EXERCISE REQUIREMENTS »
Give everything from the start of the records down to the line containing "1817x977 pixels. point(1428,577)" as a JSON list of strings, with one string per line and blank lines left out.

Item coordinate data:
══════════
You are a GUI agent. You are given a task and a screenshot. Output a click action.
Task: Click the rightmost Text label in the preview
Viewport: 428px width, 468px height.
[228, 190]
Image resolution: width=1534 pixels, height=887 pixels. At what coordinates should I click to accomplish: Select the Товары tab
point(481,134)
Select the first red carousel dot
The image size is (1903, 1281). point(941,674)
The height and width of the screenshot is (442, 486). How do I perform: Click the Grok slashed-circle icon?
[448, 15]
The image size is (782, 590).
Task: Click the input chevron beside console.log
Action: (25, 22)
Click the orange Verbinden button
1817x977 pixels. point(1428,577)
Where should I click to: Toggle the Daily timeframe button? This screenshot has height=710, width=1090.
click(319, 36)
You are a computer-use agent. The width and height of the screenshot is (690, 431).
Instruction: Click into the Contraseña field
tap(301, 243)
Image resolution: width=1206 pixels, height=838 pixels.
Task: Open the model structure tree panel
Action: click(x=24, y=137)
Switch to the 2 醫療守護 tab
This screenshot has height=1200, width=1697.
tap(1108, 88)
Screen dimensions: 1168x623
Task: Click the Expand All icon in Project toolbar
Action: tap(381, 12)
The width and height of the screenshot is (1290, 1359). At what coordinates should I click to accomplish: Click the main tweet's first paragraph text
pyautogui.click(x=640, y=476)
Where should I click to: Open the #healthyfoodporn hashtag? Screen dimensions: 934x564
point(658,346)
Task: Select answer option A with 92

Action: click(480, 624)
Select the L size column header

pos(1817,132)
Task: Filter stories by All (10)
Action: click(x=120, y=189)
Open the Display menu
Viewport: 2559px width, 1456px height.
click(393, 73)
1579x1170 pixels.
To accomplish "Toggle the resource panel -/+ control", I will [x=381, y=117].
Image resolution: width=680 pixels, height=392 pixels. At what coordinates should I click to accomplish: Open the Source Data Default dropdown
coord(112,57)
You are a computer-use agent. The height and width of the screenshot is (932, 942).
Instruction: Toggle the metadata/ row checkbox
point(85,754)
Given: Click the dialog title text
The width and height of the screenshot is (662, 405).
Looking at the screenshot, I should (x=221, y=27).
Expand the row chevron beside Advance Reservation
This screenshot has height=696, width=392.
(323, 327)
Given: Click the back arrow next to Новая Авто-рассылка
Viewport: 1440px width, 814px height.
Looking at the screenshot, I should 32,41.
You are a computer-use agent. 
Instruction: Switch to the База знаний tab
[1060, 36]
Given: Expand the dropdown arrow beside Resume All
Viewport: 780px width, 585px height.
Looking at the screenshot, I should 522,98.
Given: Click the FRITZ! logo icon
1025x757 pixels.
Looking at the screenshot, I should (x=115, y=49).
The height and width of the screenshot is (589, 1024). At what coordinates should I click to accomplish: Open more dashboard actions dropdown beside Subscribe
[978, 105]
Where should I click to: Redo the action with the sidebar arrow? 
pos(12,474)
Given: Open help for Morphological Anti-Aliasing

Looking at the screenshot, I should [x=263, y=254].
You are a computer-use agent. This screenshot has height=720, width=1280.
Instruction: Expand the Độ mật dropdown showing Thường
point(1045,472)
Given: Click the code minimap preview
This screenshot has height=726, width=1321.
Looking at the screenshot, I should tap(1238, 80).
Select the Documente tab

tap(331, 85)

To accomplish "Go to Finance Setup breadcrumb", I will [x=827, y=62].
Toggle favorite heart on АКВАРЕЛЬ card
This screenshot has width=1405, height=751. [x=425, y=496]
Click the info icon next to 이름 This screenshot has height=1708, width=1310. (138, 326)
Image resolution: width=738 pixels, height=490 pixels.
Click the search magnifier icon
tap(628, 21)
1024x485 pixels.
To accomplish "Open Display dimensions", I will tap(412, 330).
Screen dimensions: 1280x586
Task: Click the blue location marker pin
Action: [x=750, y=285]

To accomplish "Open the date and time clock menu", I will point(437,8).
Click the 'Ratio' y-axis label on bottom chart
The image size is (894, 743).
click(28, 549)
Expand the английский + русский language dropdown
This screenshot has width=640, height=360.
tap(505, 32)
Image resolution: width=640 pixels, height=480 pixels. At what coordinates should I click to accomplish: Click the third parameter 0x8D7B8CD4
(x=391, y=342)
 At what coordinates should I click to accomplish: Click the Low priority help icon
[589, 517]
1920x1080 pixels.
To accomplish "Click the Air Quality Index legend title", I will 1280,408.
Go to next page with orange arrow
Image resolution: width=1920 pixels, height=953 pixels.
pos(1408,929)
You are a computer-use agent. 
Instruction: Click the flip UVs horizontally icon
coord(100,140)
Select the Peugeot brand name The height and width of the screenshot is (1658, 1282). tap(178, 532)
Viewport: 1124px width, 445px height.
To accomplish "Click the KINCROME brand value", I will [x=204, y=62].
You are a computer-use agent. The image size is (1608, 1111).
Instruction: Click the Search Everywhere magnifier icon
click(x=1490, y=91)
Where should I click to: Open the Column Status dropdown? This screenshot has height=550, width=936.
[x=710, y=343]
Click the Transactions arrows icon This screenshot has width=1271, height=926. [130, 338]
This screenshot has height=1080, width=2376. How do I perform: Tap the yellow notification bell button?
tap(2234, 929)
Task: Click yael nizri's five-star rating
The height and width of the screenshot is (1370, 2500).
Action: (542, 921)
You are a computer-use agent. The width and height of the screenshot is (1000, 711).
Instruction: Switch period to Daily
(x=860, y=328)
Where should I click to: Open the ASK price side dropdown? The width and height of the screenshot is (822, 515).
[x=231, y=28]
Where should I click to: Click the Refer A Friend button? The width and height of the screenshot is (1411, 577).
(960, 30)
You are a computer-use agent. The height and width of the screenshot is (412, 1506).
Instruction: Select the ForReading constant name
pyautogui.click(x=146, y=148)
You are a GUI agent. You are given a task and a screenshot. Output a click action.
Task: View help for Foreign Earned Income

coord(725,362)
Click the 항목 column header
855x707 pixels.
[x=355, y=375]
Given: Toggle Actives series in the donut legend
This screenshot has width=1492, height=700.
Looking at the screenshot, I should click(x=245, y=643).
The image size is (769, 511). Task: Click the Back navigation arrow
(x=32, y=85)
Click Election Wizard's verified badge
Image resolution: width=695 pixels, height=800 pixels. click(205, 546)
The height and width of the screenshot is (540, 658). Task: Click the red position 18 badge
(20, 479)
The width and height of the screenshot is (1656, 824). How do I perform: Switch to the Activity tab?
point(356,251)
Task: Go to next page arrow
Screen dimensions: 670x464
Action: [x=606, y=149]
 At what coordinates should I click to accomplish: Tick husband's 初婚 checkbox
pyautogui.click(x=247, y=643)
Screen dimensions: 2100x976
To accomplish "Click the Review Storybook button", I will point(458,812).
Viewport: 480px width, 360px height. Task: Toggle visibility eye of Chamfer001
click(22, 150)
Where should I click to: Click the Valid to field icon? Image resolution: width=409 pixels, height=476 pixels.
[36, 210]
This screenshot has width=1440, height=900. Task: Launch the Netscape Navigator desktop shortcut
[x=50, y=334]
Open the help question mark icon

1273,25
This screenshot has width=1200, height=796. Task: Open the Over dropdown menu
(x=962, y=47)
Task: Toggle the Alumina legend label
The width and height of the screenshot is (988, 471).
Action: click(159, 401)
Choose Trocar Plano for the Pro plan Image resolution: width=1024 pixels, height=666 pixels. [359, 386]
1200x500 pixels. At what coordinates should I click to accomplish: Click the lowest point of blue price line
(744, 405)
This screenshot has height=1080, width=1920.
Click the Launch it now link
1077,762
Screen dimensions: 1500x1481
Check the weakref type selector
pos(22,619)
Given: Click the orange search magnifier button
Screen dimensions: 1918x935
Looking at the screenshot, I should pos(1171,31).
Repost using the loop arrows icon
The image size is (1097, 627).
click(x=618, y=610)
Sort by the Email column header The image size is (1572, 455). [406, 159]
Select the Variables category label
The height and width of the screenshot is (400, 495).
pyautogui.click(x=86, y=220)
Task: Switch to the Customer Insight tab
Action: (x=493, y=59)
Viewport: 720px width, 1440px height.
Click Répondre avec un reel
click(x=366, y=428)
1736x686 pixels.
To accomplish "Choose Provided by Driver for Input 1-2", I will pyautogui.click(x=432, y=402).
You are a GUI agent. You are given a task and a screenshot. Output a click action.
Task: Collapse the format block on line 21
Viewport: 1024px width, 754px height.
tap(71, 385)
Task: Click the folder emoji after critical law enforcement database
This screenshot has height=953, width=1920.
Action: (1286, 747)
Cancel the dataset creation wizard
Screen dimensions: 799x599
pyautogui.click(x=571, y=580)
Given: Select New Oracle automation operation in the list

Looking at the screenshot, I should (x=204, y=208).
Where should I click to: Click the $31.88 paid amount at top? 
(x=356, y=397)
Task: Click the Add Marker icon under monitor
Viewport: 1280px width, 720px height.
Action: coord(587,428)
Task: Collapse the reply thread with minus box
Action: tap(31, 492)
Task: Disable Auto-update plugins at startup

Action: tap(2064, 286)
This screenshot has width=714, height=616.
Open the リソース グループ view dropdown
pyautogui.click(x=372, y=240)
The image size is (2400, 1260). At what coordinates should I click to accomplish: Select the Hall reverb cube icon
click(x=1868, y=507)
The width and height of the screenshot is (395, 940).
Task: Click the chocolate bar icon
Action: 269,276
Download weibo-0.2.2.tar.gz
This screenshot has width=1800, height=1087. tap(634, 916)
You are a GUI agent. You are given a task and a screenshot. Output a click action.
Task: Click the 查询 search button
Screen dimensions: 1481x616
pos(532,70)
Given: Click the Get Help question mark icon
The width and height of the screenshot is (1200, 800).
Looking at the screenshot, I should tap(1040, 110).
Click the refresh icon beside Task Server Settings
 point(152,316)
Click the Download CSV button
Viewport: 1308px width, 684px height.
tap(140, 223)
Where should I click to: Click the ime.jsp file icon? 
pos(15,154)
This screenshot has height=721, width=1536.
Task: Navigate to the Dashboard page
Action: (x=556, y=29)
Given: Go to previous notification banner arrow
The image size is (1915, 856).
══════════
SOLVED PROBLEM »
[
  "You are a GUI agent. You are given a task and a screenshot. Output a click action.",
  "Task: Click the rightmost Text label in the preview",
  "Viewport: 428px width, 468px height.",
  "[228, 190]",
  "Image resolution: width=1534 pixels, height=887 pixels. At what coordinates should I click to accomplish: Select the Товары tab",
  "point(481,134)",
  "Select the first red carousel dot",
  "The image size is (1903, 1281). point(941,674)",
  "The height and width of the screenshot is (442, 486). How do I perform: Click the Grok slashed-circle icon?",
  "[448, 15]",
  "The image size is (782, 590).",
  "Task: Click the input chevron beside console.log",
  "Action: (25, 22)",
  "Click the orange Verbinden button",
  "1817x977 pixels. point(1428,577)"
]